A different queue might occur as:
- A Serial queue in case of an asynchronous execution method or concurrent in case of synchronous execution.
- A Concurrent queue.
A developer’s task lies exclusively in the queue selection and adding tasks (closures) into that queue synchronously with the help of the sync method, or asynchronously, by means of the async method. iOS takes it from there.
Global Dispatch Queues
Besides the custom-made user queues, iOS offers some out-of-the-box global dispatch queues of five kinds:
- Main queue. Responsible for all the UI manipulations:
let main = DispatchQueue.main
If you need to execute a function or a closure, affecting the UI-anything, this function or closure has to be placed on the Main Queue, as this is the first priority global dispatch queue.
- Four background concurrent queues with different QoS capabilities and priorities:
let userInteractiveQueue = DispatchQueue.global(qos: .userInteractive)
let userInitiatedQueue = DispatchQueue.global(qos: .userInitiated)
let utilityQueue = DispatchQueue.global(qos: .utility)
let backgroundQueue = DispatchQueue.global(.background)
let defaultQueue = DispatchQueue.global()
Each of these queues Apple has has equipped with an abstract QoS and it has to be configured specifically for each task. The following is the list of available QoSs with their brief function descriptions:
- .userInteractive is the quality for the tasks interacting with a user at the very moment and take little to no time. Animation execution is instant but it not on the Main Queue. For example, a user swipes the screen while the system performs image processing calculations on that queue. The result is slightly delayed from the swiping as the calculations require some time. This queue is of very high priority, though lover than of the main Queue.
- .userInitiated is for the tasks initiated by a user and requires feedback outside the interactive event. The feedback is required for a user to continue interaction which might take a few seconds, has high priority but lower than of the previous queue.
- .utility is for the tasks that require certain time to be executed and need no immediate feedback, for example data loading and database cleanup. Some system maintenance services are run with no user intention, which can take up to several minutes. The priority is lower than of the previous queue.
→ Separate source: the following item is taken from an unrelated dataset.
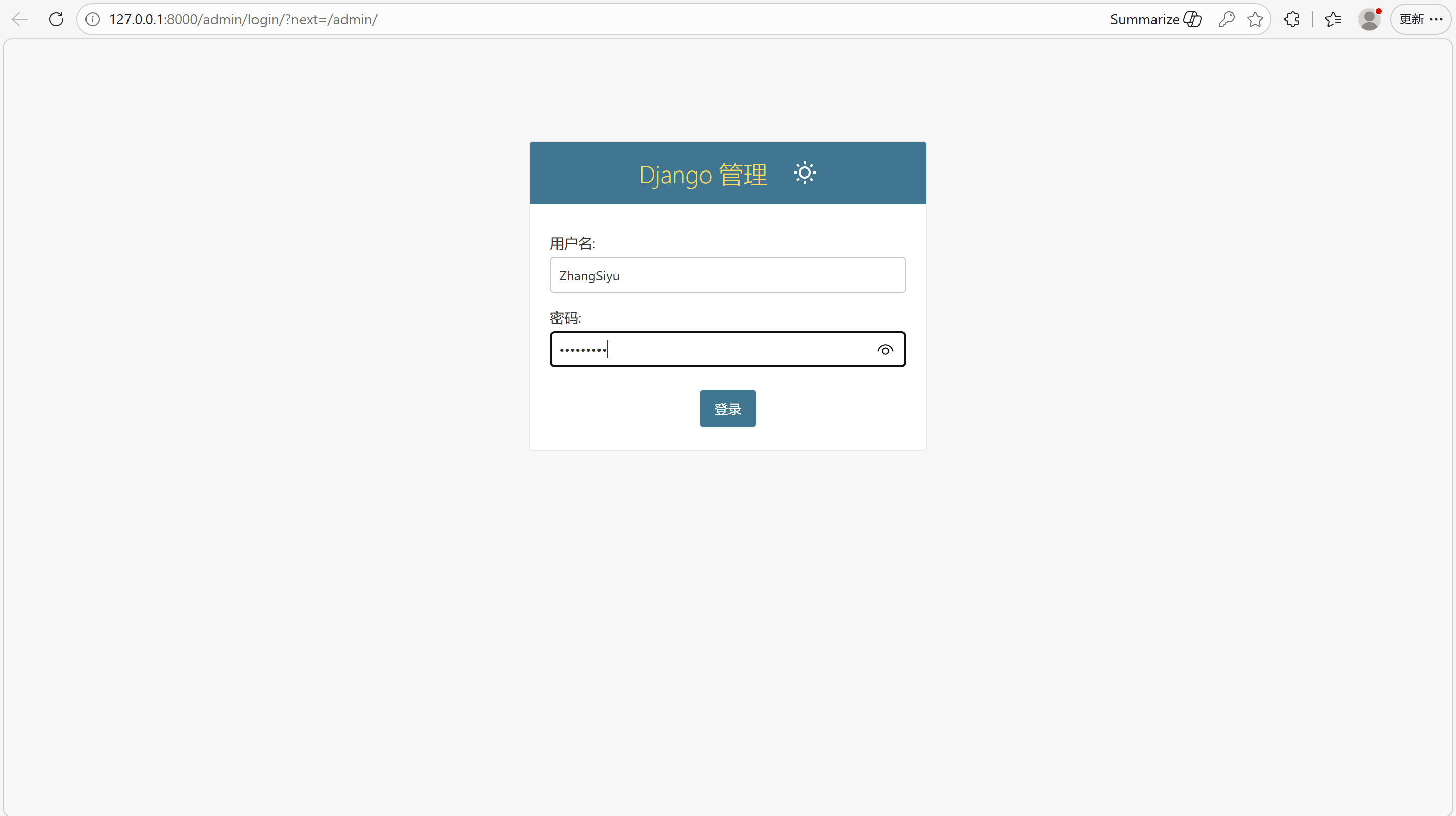Focus the 用户名 username input field
This screenshot has width=1456, height=816.
[727, 275]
- .background is for the tasks unrelated to the visualization and irrelevant to the execution time. For example, backups or web service sync. These are usually started in the background when no maintenance is required. The background task can take up to hours and has the lowest priority among all the global dispatch queues.
There is also a global concurrency queue called .default which reports the absence of information about the QoS. This queue is created by means of the DispatchQueue.global() operator.
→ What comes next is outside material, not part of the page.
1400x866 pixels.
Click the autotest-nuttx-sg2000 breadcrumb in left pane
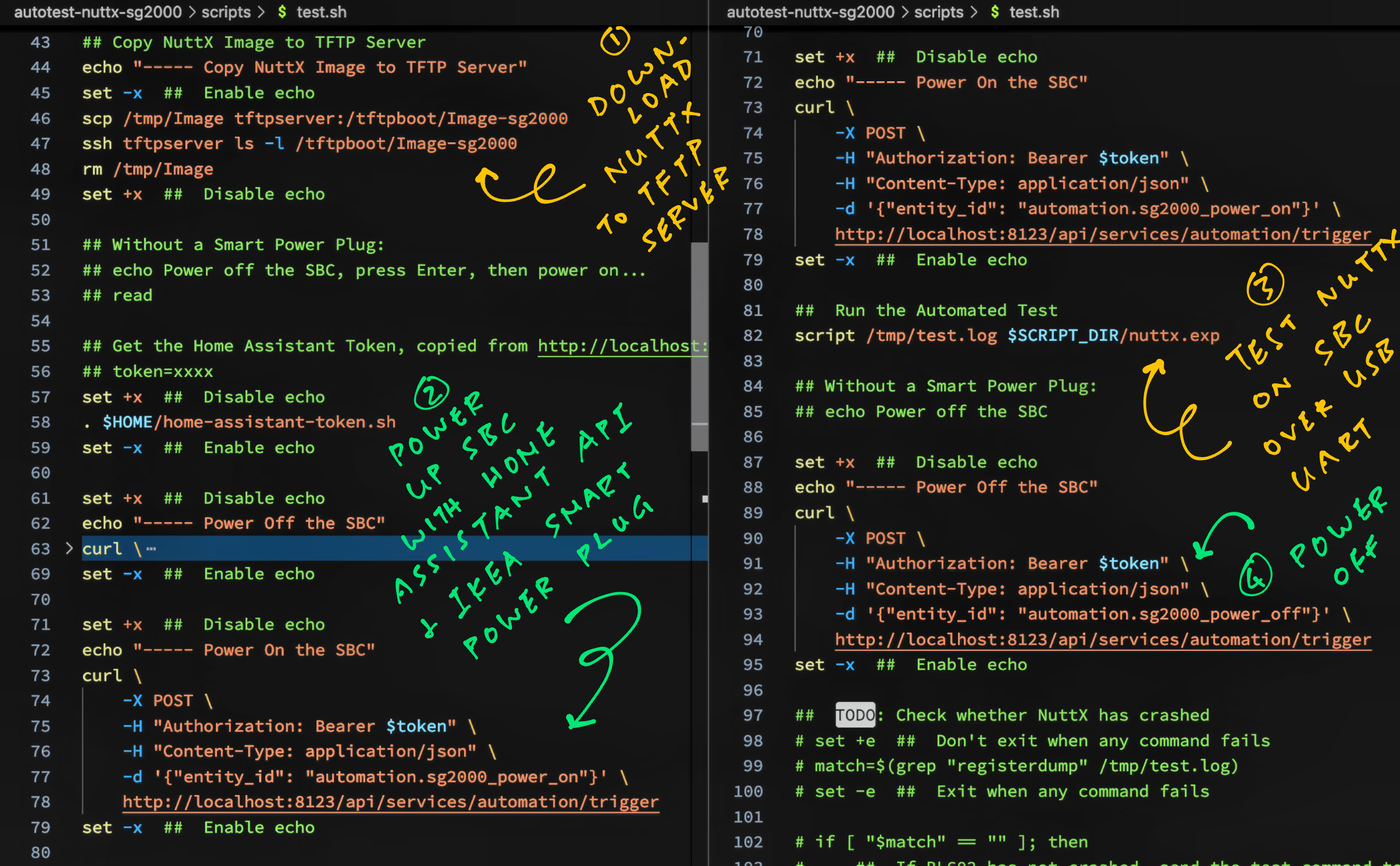click(99, 12)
As soon as tasks are granted concurrency capabilities, they go to battle for available resources. There are three main problems associated with this:
- Race condition. Signifies a multithreaded system or application projection error that occurs when the system or application operation depends on how the arts of code are executed.
- Priority inversion. This problem occurs when there is a logical discrepancy with planning rules, as the higher-priority task is pending while the lower-priority task is executed based on the queue succession.
- Deadlock. This is the situation in a multithreaded system when several threads are in the state of infinite wait for resources, occupied by these very threads.
In iOS development, concurrency is used to enhance the app’s performance by dividing tasks to different threads capable of independent operation. Concurrency, however is a difficult condition that requires deep analysis of what is to be optimized in terms of tasks and queue priorities.